____ DATASET ENTRIES

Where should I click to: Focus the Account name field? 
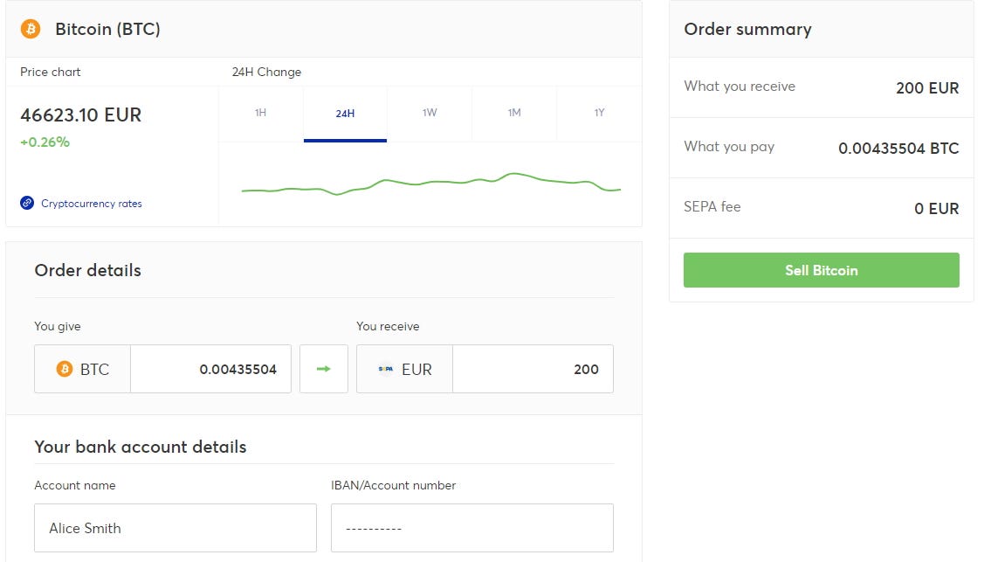[x=175, y=528]
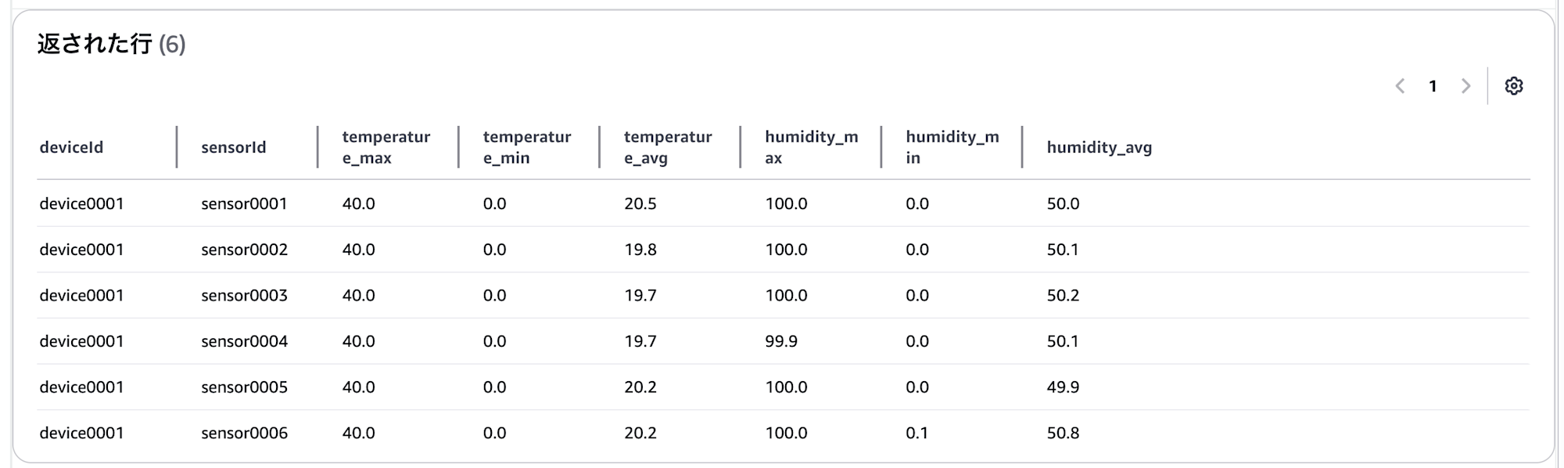This screenshot has width=1564, height=468.
Task: Click humidity_avg value 50.8
Action: (x=1063, y=433)

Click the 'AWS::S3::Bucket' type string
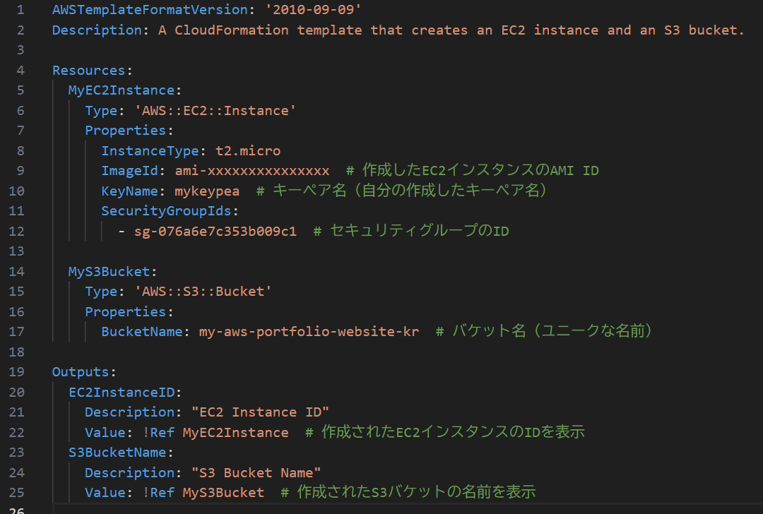point(203,292)
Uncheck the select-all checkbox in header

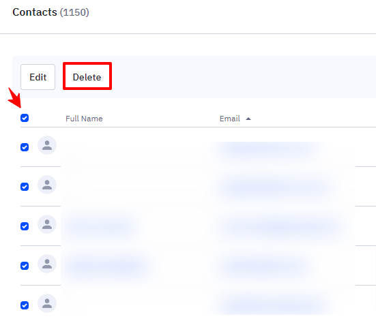(x=25, y=118)
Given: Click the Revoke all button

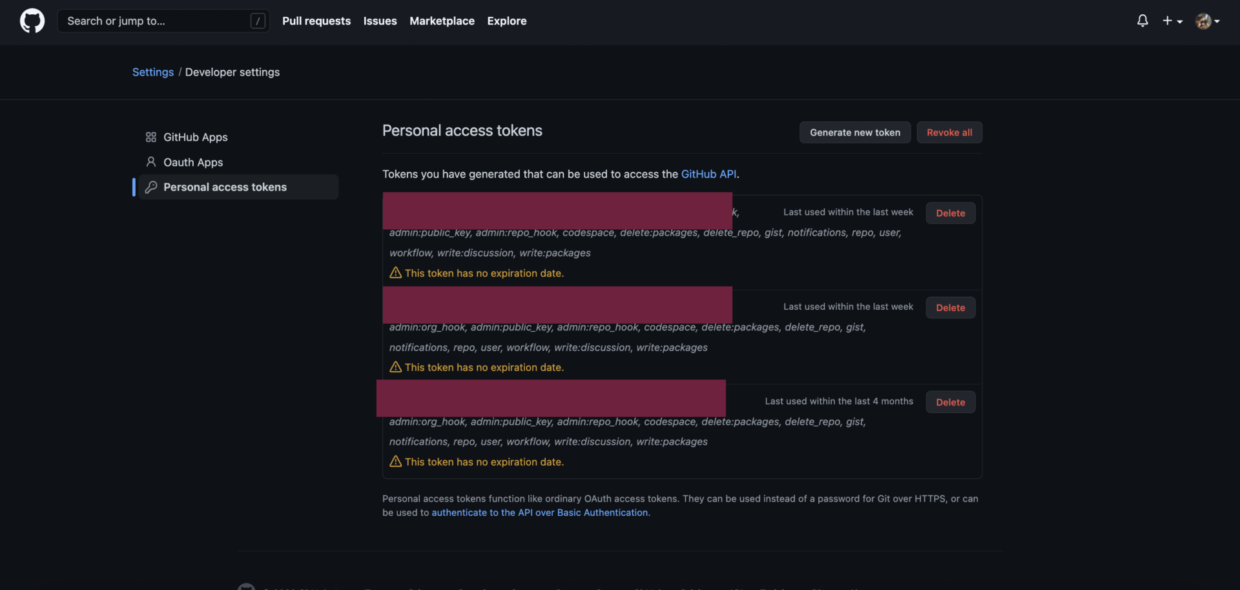Looking at the screenshot, I should [949, 132].
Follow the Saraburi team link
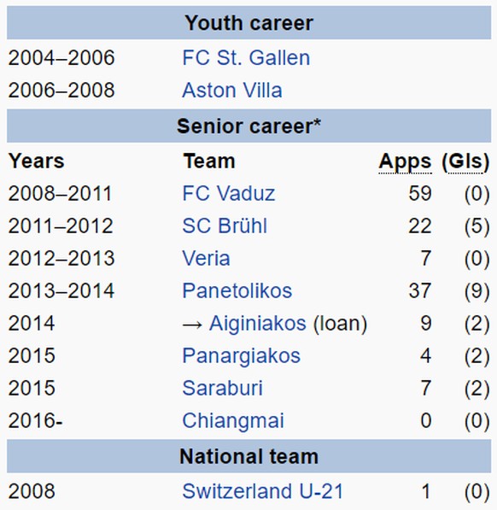Viewport: 497px width, 510px height. point(222,388)
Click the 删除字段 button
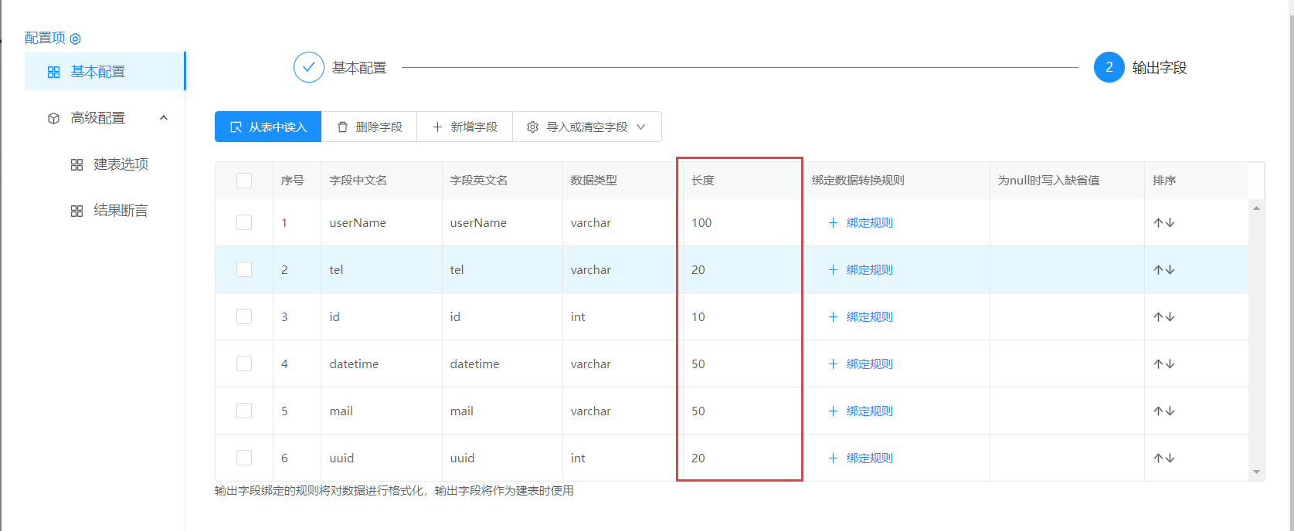The height and width of the screenshot is (531, 1294). tap(369, 127)
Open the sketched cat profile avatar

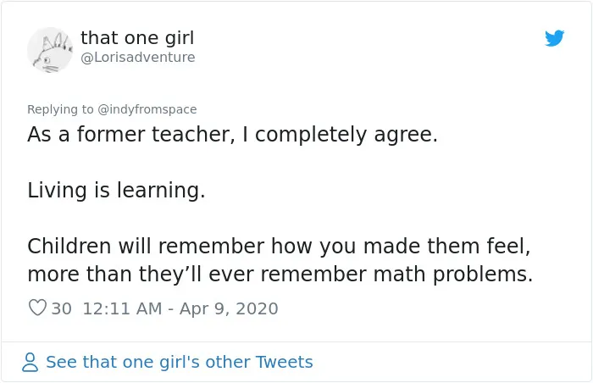(x=50, y=50)
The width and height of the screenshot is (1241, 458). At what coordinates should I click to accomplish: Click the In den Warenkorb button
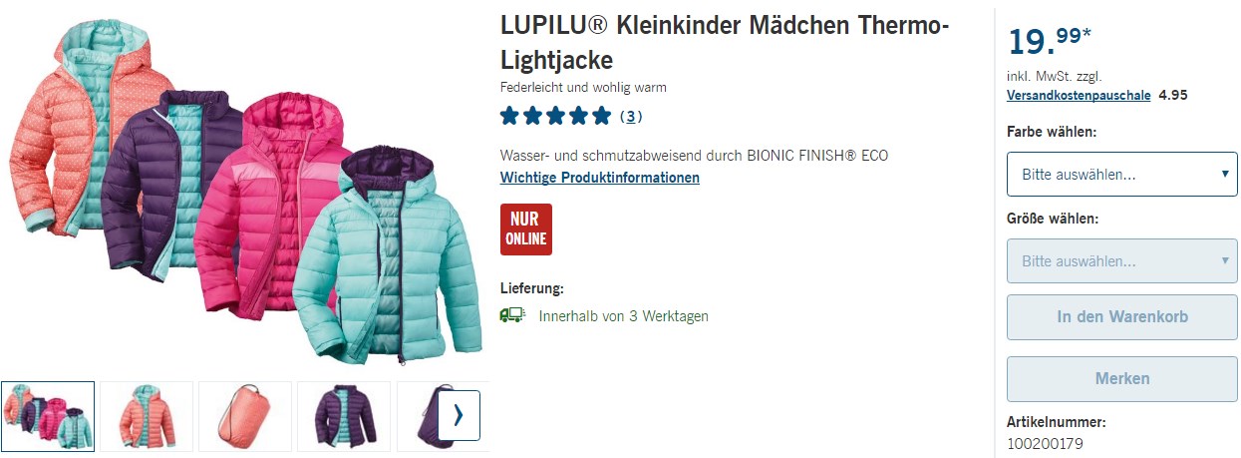coord(1122,317)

________

All of the material above should be written out exactly as given, minus any images.

> **RESULT OF THIS EXERCISE**
Where should I click to: Focus the Account name field? 
[x=175, y=528]
This screenshot has width=1564, height=468.
Task: Click humidity_avg value 50.8
Action: (x=1063, y=433)

Click the 'AWS::S3::Bucket' type string
point(203,292)
Uncheck the select-all checkbox in header

(x=25, y=118)
Given: Click the Revoke all button

Looking at the screenshot, I should [949, 132].
Follow the Saraburi team link
Viewport: 497px width, 510px height. point(222,388)
Click the 删除字段 button
The height and width of the screenshot is (531, 1294). tap(369, 127)
Open the sketched cat profile avatar

(x=50, y=50)
The width and height of the screenshot is (1241, 458). At what coordinates should I click to accomplish: Click the In den Warenkorb button
coord(1122,317)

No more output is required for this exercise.